17 de marzo de 2011

Vida de tortuga

Cada mañana, cuando les encendía el fluorescente que se esforzaba en ejercer de sol de categoría regional, se reafirmaba en sus ideas iniciales. Siempre había sabido que aquello no era buena idea. Desde hacía tiempo huía de mascotas y toda clase de animales domésticos y más si se trataba de aquellos que deben pasar sus vidas confinados en diminutos cubículos ya sean jaulas doradas, acuarios de diseño o cajas con interminables laberintos de tubos y ruedas de colores. Pero, como casi siempre, cedió. Sabía que aquellas diminutas tortugas no tardarían en crecer y en rebosar de sus instalaciones. Cuando las alimentaba siempre se planteaba el tipo de vida al que había condenado a estos seres, sin otra misión que comer y reproducirse –en el mejor de los casos- y sin otro aliciente que engullir más Gammarus que su rival y lograr la  mejor posición para el posterior sesteo. Le era inevitable establecer paralelismos entre la vida carcelaria animal y la vida humana. Salvando las distancias todo era lo mismo. A la libertad muy condicional impuesta en la semana laboral le seguía la libertad condicionada del fin de semana. Analizando detalladamente su situación, no pudo evitar el sobresalto al darse cuenta que, en los últimos meses, sus movimientos de fin de semana no abarcaban más de 30Km a la redonda y siempre a los mismos y archiconocidos lugares.
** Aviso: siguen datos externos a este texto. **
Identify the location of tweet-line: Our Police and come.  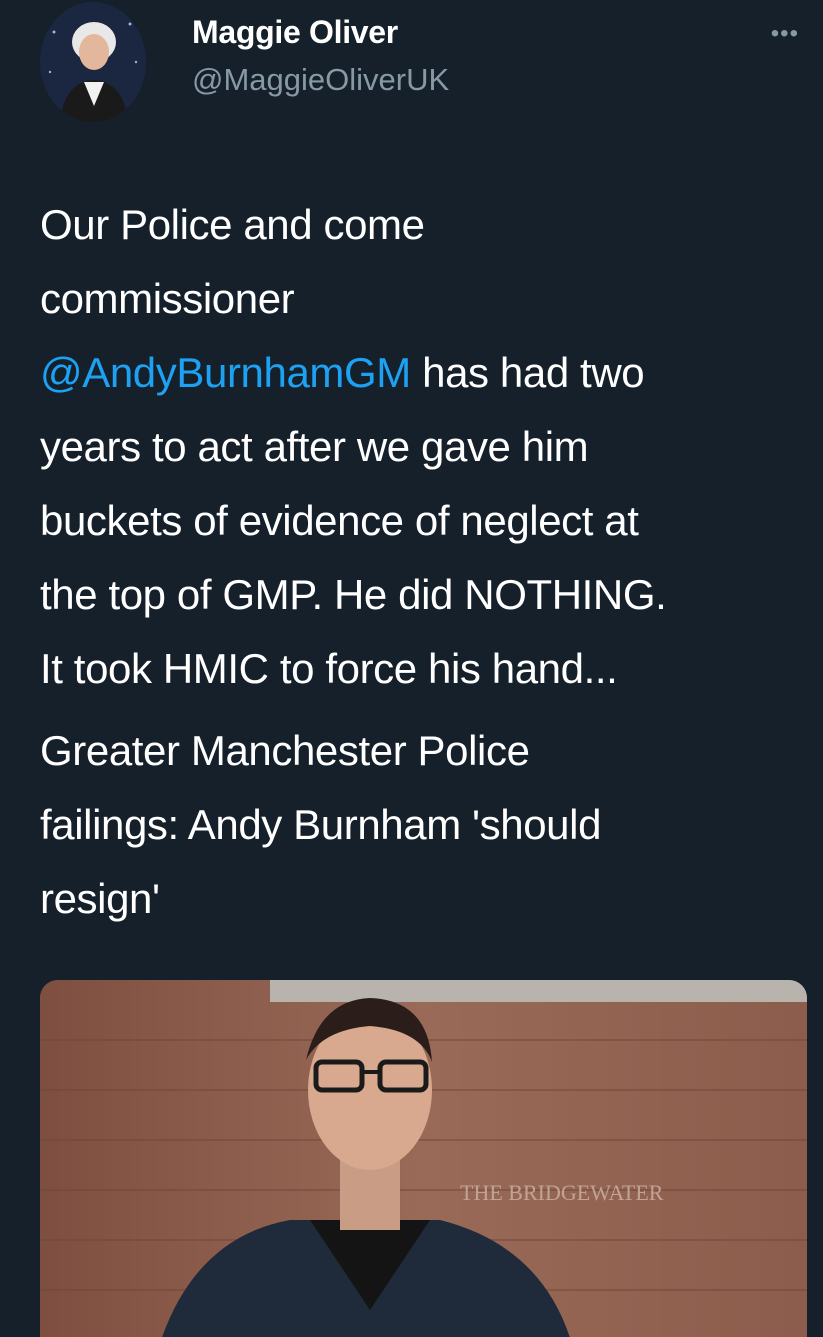
(232, 224).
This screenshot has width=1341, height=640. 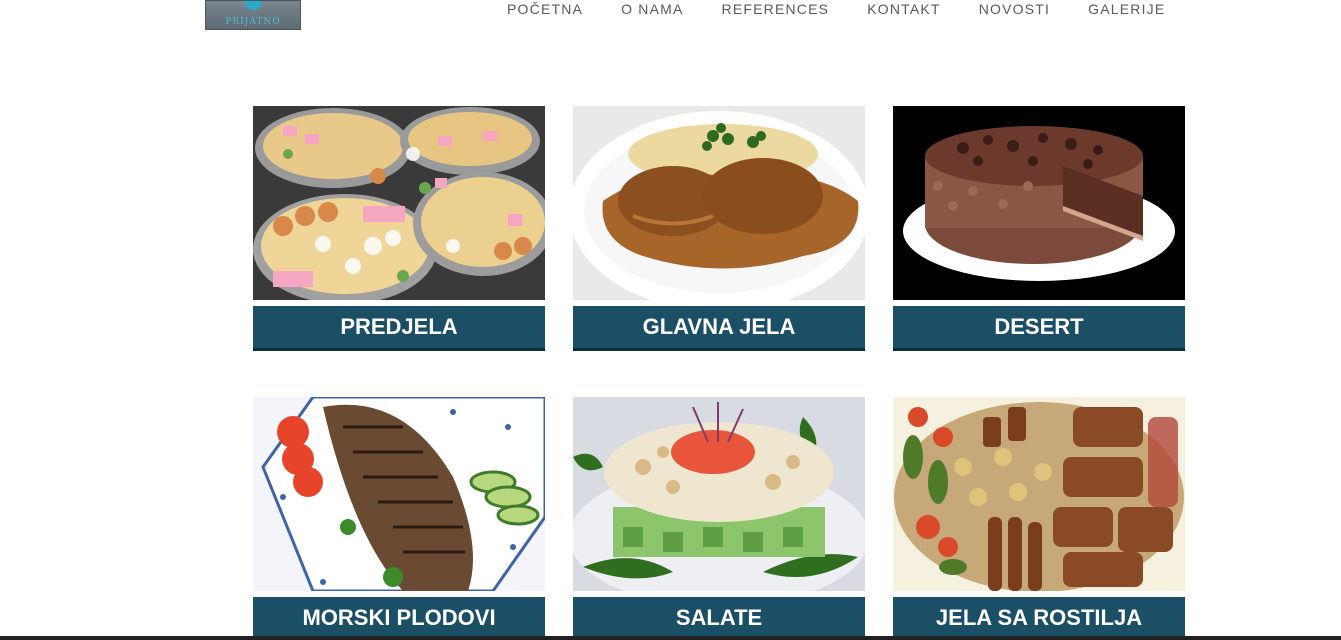 I want to click on category-card-morski-plodovi: MORSKI PLODOVI, so click(x=399, y=518).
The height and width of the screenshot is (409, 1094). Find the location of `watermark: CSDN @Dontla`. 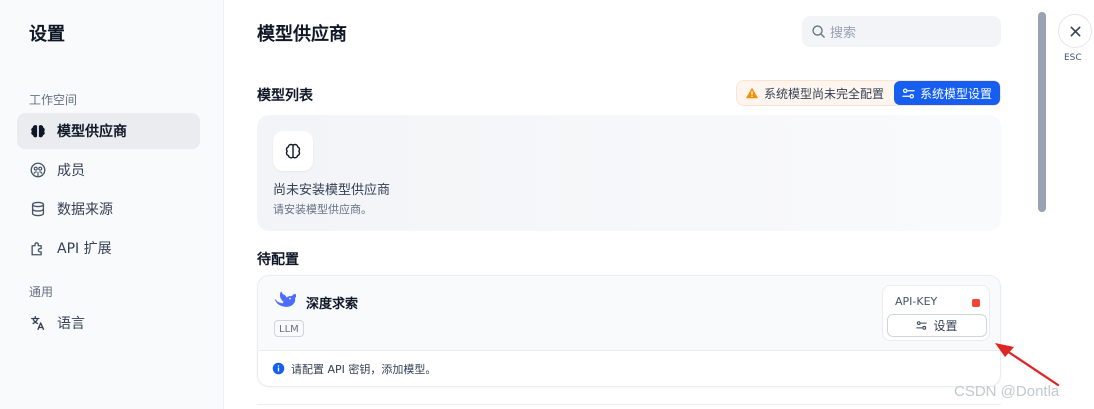

watermark: CSDN @Dontla is located at coordinates (1007, 392).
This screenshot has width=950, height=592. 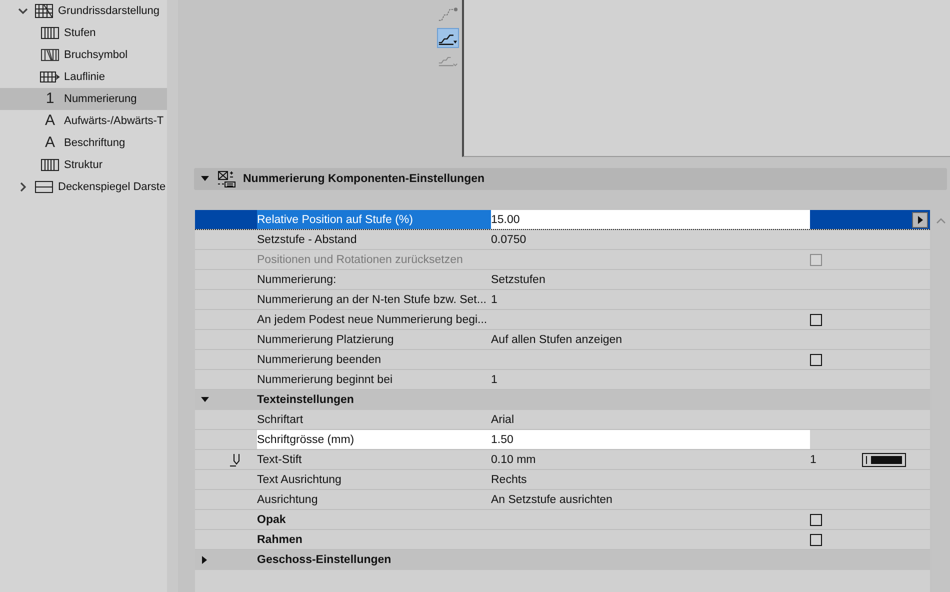 I want to click on expand-button, so click(x=920, y=220).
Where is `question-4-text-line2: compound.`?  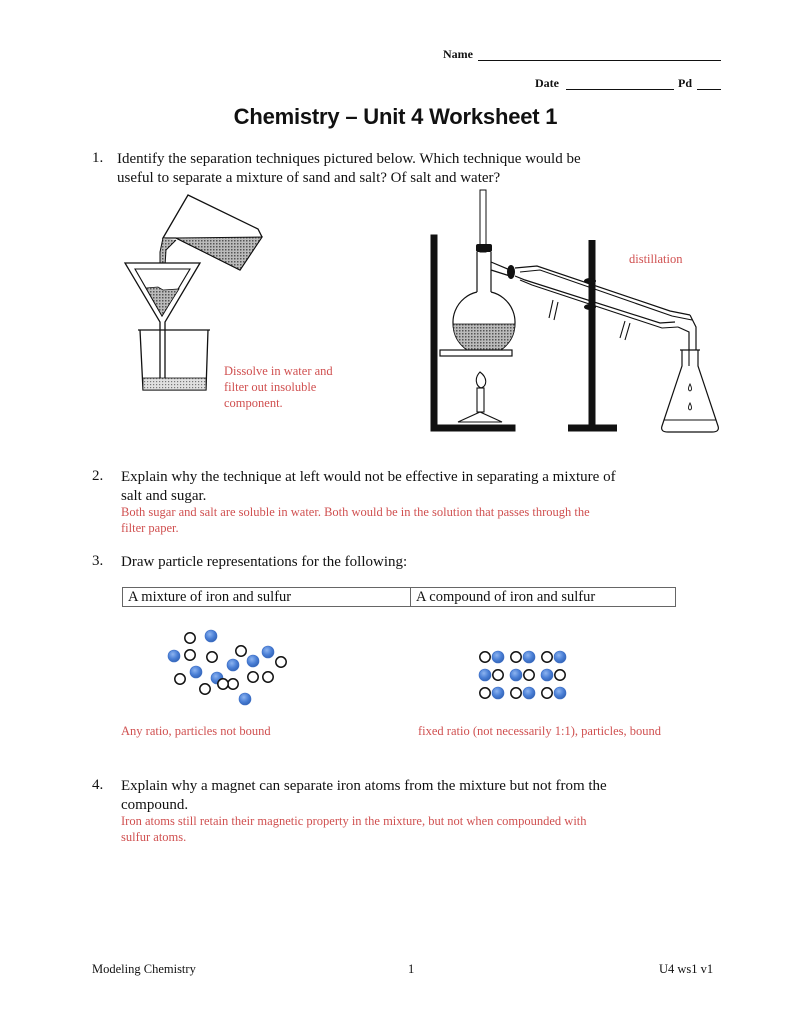 question-4-text-line2: compound. is located at coordinates (155, 805).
En ocasiones no se sentía mucho más libre que los pájaros a los que dejan la puerta abierta de la jaula pero nunca salen, no ya por temor a lo desconocido sino porque desconocen la existencia del mundo exterior.  Al final, como las tortugas, todos estamos esperando a que llegue la rutinaria mano con el alimento para volver a reiniciar el ciclo de sustento sin atreverse a salir del terrario.